Inequality for expected value of X and $X^{-1}$

Question

I've got the following problem: we are given a random variable X such that $0 < a \leq X \leq b$ and we need to estimate $(\mathbb{E}X)\mathbb{E}(X^{-1})$ from above. I suggest that $$(\mathbb{E}X)\mathbb{E}(X^{-1}) \leq \frac12\left(\frac{a}{b} + \frac{b}{a}\right)$$ I just guessed it but I'm quite sure that's true because I can prove it if $X$ can be only $c_1$ and $c_2$ with probabilities $p$ and $(1 - p)$ correspondingly.
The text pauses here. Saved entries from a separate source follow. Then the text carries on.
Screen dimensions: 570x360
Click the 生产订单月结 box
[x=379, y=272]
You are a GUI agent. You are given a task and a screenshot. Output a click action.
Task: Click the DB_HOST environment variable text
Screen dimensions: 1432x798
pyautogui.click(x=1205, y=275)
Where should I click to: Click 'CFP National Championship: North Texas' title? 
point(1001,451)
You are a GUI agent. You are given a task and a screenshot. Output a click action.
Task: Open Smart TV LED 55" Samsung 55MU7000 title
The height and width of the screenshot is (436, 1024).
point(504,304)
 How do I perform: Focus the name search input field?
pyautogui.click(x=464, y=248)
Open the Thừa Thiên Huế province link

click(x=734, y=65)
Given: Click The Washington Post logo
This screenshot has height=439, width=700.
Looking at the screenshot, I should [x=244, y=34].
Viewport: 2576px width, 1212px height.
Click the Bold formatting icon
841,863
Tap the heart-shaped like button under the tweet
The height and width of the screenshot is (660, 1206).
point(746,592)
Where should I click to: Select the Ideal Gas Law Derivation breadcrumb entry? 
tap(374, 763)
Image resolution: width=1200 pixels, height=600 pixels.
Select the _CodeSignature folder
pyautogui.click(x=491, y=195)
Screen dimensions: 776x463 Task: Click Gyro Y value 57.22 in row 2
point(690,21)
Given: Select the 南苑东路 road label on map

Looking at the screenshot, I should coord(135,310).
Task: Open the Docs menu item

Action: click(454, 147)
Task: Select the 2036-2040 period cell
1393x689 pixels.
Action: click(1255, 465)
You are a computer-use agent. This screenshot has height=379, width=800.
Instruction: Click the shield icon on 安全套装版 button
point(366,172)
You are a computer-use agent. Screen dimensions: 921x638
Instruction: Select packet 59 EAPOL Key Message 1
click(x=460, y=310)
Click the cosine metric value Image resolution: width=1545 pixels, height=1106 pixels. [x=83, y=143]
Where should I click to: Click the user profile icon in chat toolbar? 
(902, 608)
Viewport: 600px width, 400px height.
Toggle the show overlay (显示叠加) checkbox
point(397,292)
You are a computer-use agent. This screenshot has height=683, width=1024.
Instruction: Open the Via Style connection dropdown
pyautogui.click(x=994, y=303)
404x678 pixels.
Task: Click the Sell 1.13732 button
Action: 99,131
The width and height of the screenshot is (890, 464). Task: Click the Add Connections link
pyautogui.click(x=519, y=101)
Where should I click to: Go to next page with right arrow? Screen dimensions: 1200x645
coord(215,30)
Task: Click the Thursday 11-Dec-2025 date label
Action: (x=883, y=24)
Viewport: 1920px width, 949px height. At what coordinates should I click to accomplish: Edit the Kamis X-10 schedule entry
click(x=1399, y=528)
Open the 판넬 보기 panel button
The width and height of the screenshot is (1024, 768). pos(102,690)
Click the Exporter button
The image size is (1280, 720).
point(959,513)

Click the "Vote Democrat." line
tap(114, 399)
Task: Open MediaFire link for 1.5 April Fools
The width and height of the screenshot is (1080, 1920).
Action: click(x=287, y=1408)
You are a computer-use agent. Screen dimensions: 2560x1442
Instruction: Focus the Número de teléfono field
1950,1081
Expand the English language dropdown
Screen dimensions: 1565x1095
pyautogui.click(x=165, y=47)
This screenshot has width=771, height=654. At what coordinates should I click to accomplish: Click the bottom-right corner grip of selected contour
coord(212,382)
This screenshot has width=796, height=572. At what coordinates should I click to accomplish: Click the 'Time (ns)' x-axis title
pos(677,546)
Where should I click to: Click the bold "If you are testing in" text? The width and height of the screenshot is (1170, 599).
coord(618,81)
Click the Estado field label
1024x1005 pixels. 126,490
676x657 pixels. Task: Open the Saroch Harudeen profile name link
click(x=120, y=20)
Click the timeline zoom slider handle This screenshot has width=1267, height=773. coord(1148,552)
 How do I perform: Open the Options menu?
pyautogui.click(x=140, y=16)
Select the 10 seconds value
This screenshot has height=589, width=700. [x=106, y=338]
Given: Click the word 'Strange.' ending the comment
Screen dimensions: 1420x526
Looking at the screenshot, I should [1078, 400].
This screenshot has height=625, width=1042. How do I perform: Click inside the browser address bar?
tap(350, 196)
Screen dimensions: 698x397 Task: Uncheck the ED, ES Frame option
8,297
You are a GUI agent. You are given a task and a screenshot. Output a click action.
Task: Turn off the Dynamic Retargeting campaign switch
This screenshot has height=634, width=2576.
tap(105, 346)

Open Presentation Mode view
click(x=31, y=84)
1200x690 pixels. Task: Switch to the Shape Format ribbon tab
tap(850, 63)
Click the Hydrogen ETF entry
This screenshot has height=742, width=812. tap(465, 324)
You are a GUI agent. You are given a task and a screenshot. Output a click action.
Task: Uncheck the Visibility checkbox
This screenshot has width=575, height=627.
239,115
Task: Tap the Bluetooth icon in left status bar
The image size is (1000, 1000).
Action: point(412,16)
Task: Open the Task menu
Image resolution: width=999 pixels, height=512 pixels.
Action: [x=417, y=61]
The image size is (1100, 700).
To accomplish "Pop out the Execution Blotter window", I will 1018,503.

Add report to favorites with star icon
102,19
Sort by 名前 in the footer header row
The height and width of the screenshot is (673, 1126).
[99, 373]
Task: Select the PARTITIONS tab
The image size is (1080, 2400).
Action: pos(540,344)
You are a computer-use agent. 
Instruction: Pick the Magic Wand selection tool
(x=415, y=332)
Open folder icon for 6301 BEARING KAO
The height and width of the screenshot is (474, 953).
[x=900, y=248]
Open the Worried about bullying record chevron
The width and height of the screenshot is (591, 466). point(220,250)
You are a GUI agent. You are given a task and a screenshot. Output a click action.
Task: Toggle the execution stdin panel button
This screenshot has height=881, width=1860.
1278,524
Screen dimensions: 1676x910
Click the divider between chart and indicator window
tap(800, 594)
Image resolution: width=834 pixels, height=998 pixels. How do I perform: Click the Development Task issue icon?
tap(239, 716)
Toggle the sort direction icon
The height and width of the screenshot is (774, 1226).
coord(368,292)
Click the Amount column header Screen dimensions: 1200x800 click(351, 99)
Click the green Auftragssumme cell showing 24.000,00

I'll be glad for any help.

Answer 1

If $\mu$ is the measure correponding to the density of $X$, then we can write both \begin{align*} (\Bbb EX)(\Bbb EX^{-1}) &= \int_a^b t\,d\mu(t) \int_a^b \frac1u\,d\mu(u) \\ (\Bbb EX)(\Bbb EX^{-1}) &= \int_a^b u\,d\mu(u) \int_a^b \frac1t\,d\mu(t); \end{align*} adding these together yields $$ 2 (\Bbb EX)(\Bbb EX^{-1}) = \int_a^b \int_a^b \bigg( \frac tu+\frac ut \bigg) \,d\mu(u)\,d\mu(t). $$ The fact that $g(y)=y+\frac1y$ is an increasing function for $y\ge1$ implies in particular that $\frac tu+\frac ut \le \frac ab+\frac ba$ when $a\le t\le b$ and $a\le u\le b$; therefore $$ 2 (\Bbb EX)(\Bbb EX^{-1}) \le \bigg( \frac ab+\frac ba \bigg) \int_a^b \int_a^b \,d\mu(u)\,d\mu(t) = \frac ab+\frac ba. $$